Is Israel deterred by Iran in the maritime arena, where it lacks the ability to defend merchant shipping? Are the Persian Gulf, Gulf of Oman and Red Sea arenas in which Iran enjoys certain superiority over Israel? These questions will be answered soon. “There’s no doubt the Gulf is Israel’s weak underbelly,” a former senior intelligence source told Al-Monitor on condition of anonymity.
Meanwhile, Israel is focusing on diplomatic efforts, which have borne fruit British Prime Minister Boris Johnson blamed Iran directly for the strike on the Mercer Street, called it “outrageous” and said Iran must “face up to the consequences.” A similar response was issued in Washington, which warned of retaliation in coordination with other countries.
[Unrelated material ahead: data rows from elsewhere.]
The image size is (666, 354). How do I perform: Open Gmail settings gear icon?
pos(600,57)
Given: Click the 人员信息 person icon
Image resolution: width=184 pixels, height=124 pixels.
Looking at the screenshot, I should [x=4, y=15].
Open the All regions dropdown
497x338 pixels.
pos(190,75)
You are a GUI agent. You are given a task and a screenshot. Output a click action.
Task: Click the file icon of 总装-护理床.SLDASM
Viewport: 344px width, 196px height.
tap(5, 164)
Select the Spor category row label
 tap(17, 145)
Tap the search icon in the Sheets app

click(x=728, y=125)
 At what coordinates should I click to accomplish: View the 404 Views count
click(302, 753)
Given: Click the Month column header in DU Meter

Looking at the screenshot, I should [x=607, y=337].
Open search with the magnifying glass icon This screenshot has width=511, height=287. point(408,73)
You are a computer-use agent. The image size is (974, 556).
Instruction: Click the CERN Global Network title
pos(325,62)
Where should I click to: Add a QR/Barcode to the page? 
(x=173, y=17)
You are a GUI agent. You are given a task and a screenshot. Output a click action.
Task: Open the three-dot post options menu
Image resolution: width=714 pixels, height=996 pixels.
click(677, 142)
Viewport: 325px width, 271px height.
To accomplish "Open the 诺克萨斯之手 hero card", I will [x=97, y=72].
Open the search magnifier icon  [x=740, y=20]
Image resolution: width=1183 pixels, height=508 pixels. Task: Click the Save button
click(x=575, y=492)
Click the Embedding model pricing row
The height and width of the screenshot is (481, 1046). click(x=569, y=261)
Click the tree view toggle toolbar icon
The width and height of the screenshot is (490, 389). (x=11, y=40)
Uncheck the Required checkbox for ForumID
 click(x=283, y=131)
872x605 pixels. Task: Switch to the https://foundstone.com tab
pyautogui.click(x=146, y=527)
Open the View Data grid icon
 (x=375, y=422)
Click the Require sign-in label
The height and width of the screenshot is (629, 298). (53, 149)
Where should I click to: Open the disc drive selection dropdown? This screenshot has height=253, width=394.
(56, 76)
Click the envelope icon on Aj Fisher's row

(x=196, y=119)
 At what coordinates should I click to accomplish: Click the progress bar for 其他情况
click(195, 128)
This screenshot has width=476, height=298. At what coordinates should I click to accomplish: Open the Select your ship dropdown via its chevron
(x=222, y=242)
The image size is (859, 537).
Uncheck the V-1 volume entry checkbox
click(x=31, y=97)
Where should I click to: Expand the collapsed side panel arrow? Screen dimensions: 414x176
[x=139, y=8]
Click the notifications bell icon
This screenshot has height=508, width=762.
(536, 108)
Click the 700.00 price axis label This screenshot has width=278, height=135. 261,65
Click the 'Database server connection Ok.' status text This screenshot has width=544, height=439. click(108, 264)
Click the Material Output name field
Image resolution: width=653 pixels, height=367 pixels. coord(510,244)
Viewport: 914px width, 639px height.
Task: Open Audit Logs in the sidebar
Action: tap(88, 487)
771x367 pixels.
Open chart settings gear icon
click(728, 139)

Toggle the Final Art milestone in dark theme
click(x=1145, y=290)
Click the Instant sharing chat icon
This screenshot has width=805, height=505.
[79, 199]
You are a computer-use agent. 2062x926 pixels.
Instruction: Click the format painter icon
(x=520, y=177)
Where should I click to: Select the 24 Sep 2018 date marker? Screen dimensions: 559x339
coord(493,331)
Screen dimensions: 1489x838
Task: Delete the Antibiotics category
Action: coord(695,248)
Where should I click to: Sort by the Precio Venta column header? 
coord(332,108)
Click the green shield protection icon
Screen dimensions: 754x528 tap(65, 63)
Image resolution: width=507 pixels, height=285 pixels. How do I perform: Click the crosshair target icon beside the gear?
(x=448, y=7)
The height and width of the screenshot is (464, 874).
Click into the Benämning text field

At the same time, Israel’s military chief, Lt. Gen. Aviv Kochavi, spoke with the head of US Central Command, Gen. Kenneth “Frank” McKenzie. The military issued a special announcement about the call, reflecting the pressure Israel is trying to exert on Iran in the media arena, too. “A conversation between the chief of staff and General McKenzie,” another senior Israeli security source told Al-Monitor on condition of anonymity, “does not deal with the weather nor with the wave of fires in the Middle East. When these two talk, their conversation includes operational matters.” Have the United States and the UK given Israel a green light for a retaliatory strike on Iran? Have they decided that such a strike would be undertaken jointly by all three? Or is this simply an exercise in pressuring Iran? We will know in the coming weeks.